Geistliche, Kulaken (Großbauern; ANm. d. Übers.), Angehörige der Intelligenz und schließlich auch ganze Nationen wurden in die entlegenen sibirischen GULAG-Weiten vertrieben. Man hatte Geschmack gefunden an den wilden Gegenden der Krasnojarsker Region, um Menschen dorthin zu verbannen und in Lager einzusperren. Ich sehe den vor mir liegenden, schon ganz zerlesenen Pappordner mit persönlichen Akten ehemaliger Gefangener durch: der bekannte Schauspieler Georgij Schschenow (wir erinnern daran, dass ihm Aleksander Lebed im vergangenen Jahr ein Duplikat dieser Akte schenkte), seine Ehefrau Lidia Woronzowa, die Ehefrau des Spions Richard Sorge – Jekaterina Maksimowa, der bekannte Schriftsteller Robert Stilmark, die Schauspielerin des Kiewer Dramaturgie-Theaters Marietta Kapnist… - wer hat nicht alles in der Zeit der Stalinistischen Repressionen in der Holzfällerei arbeiten müssen.

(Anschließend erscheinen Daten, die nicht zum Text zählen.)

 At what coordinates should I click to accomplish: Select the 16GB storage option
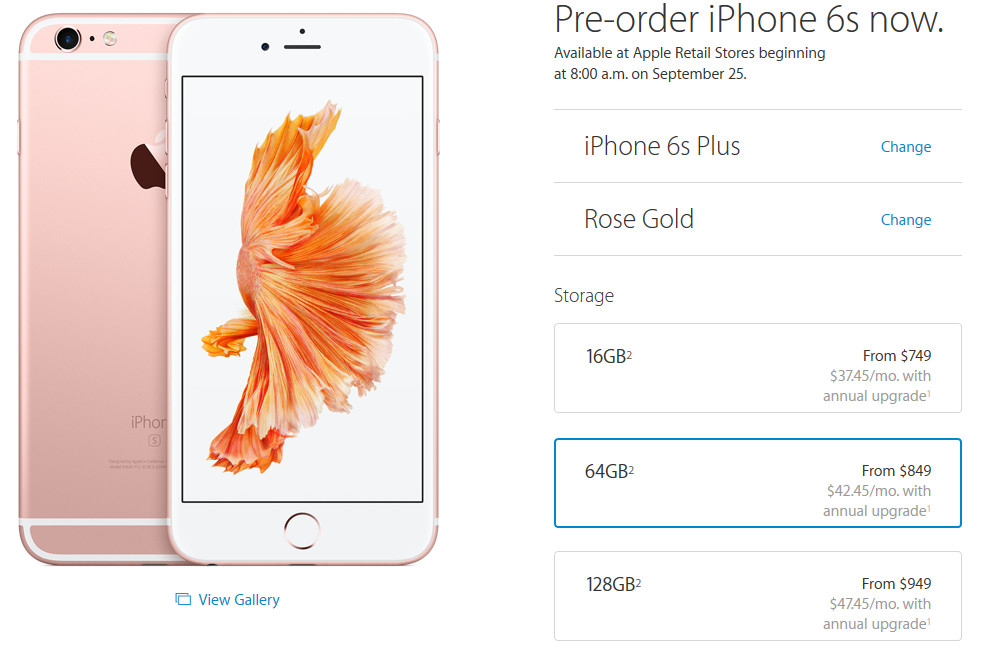[x=757, y=368]
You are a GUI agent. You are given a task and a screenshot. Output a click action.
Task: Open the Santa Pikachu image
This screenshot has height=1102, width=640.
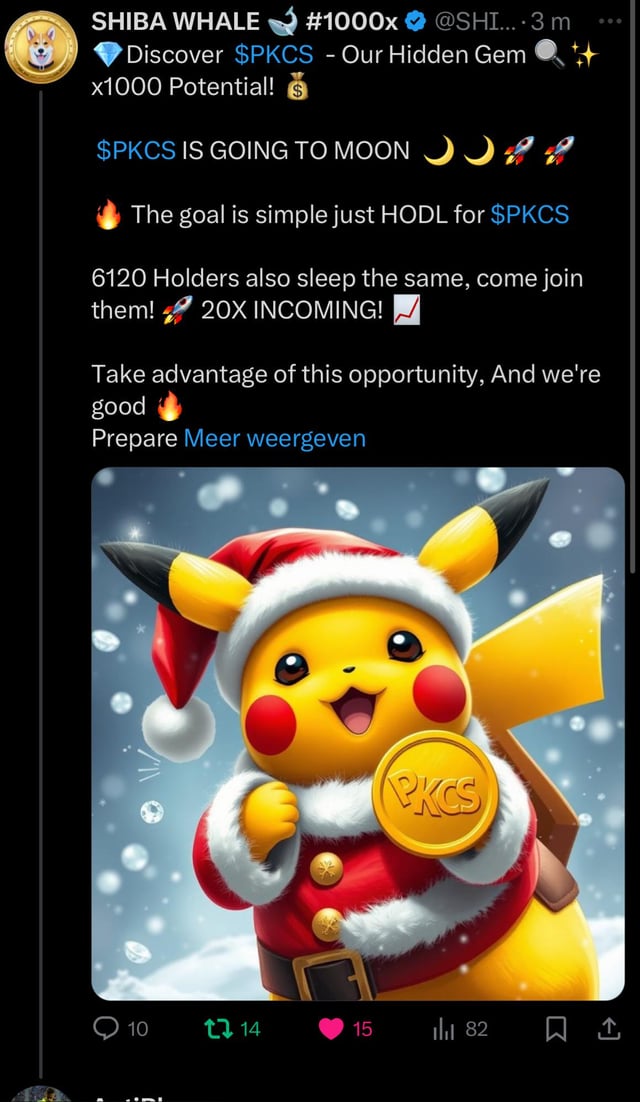[358, 733]
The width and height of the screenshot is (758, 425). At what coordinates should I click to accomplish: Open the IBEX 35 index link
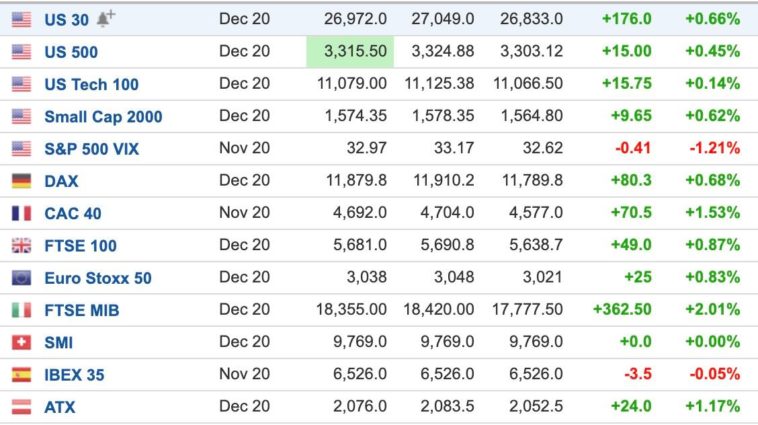[x=74, y=375]
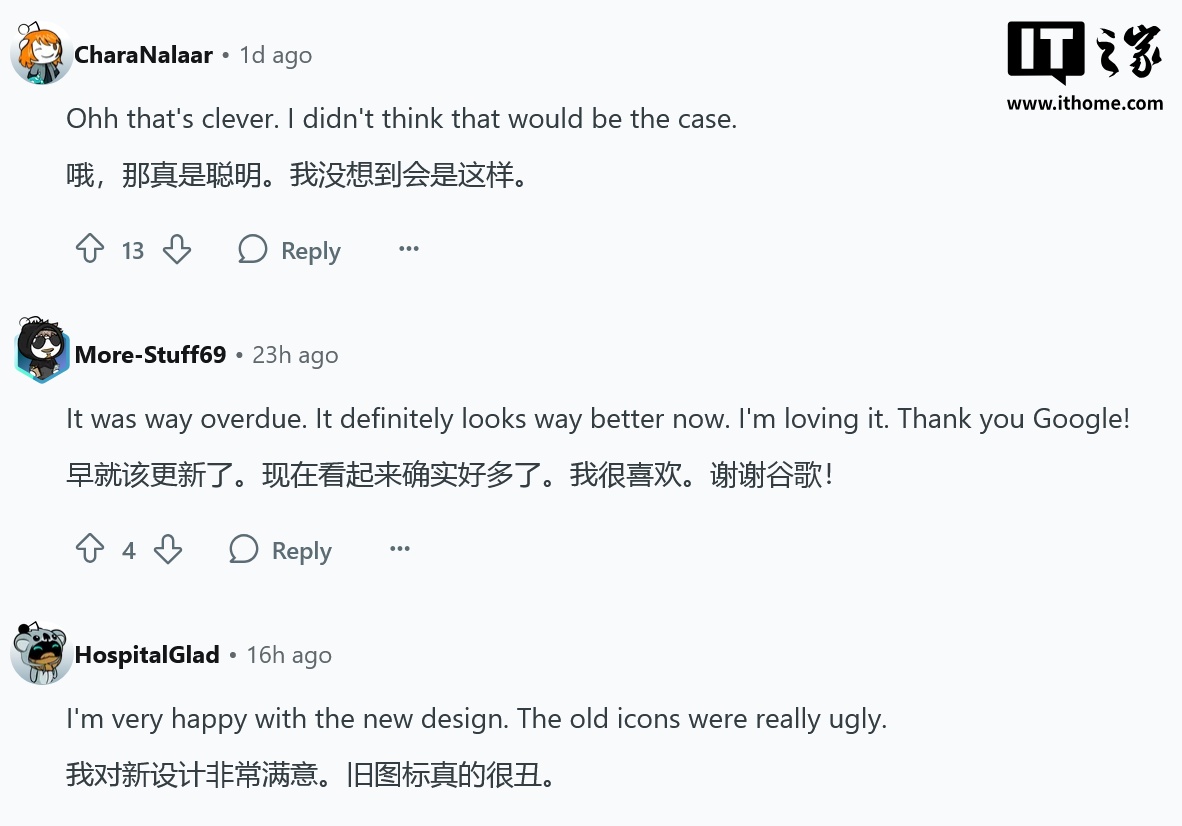Click CharaNalaar's avatar image
The image size is (1182, 826).
click(40, 53)
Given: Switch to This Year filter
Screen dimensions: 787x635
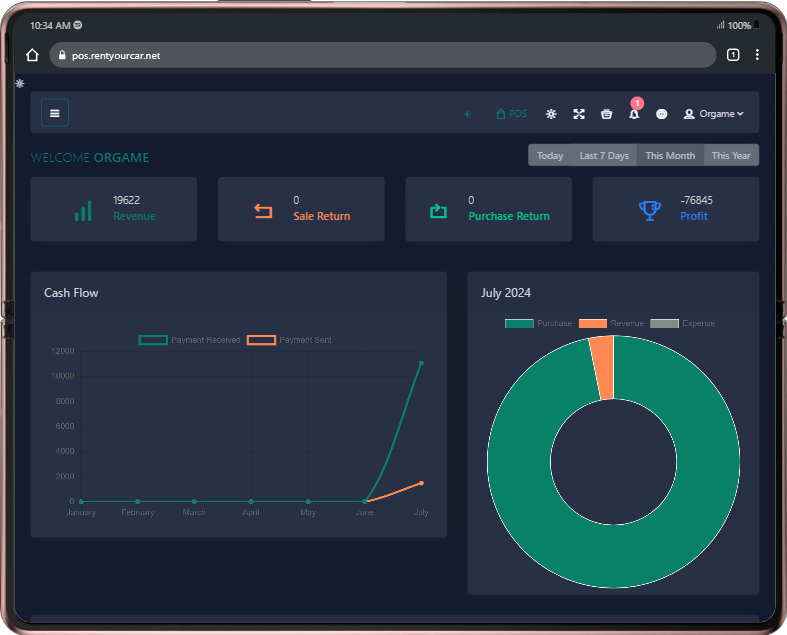Looking at the screenshot, I should coord(731,155).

Ganze Bündel von Schnellheftern liegen in den Archiven der Staatlichen Behörde für innere Angelegenheiten verwahrt. Sie wurden Krasnojarsker Journalisten nach dem Ende der Pressekonferent demonstriert.
- Auf dem Territorium unserer Region befanden sich von 1929 bis 1958 an den Orten des Freiheitsentzugs, der Verbannungen und Sondersiedlungen etwa 545.000 Menschen mit 37 Nationalitäten, - erzählte die kommissarische Leiterin der Sonderfonds des Informationszentrums der regionalen Staatlichen Behörde für innere Angelegenheiten.
- Wer hier nicht alles in jenen Jahren war - sowohl die sogenannten Kulaken, als auch die Deutschen aus den ehemaligen Wolga-Republiken, Polen, Kalmücken, Griechen, Finnen und Wlassow-Anhänger.
- Leider ist es nicht gelungen, alle Archive zu erhalten, -setzte die Leiterin der Abteilung zur Beaufsichtigung der Einhaltung der Gesetze bei der Staatsanwaltschaft, Ljudmila Gurskaja, fort, - viele solcher Akten werden aus dem FSB übergeben. Zehntausende Menschen wurden rehabilitiert, so dass auf diese Weise die historische Gerechtigkeit wiederhergestellt wurde.
Die Menschen haben ihre Rehabilitation erhalten, aber wer ist verantwortlich für ihre ungerechtfertigte Erniedrigung, Unterdrückung, die verlorenen Jahre? Ich hörte, wie neulich jemanden zu Dreharbeiten eines Films über sein Leben in Krasnojarsk eingetroffenen Georgij Stepanowitsch Schschenow missbilligte: er hätte besser schweigen, die Vergangenheit nicht schmähen sollen; er hat alles bekommen, was nötig war. Man hätte diese Leute sehen sollen, wie sie sich aufführten, nachdem sie die Strapazen des Norillag durchgestanden hatten, wo tausende unschuldige Menschen umkamen. Heute muss man ganz Russland rehabilitieren und nicht einzelne Bürger. Säubern muss man es von der schrecklichen Vergangenheit, denn mit so einer Geschichte kann das Land sich nicht schücken.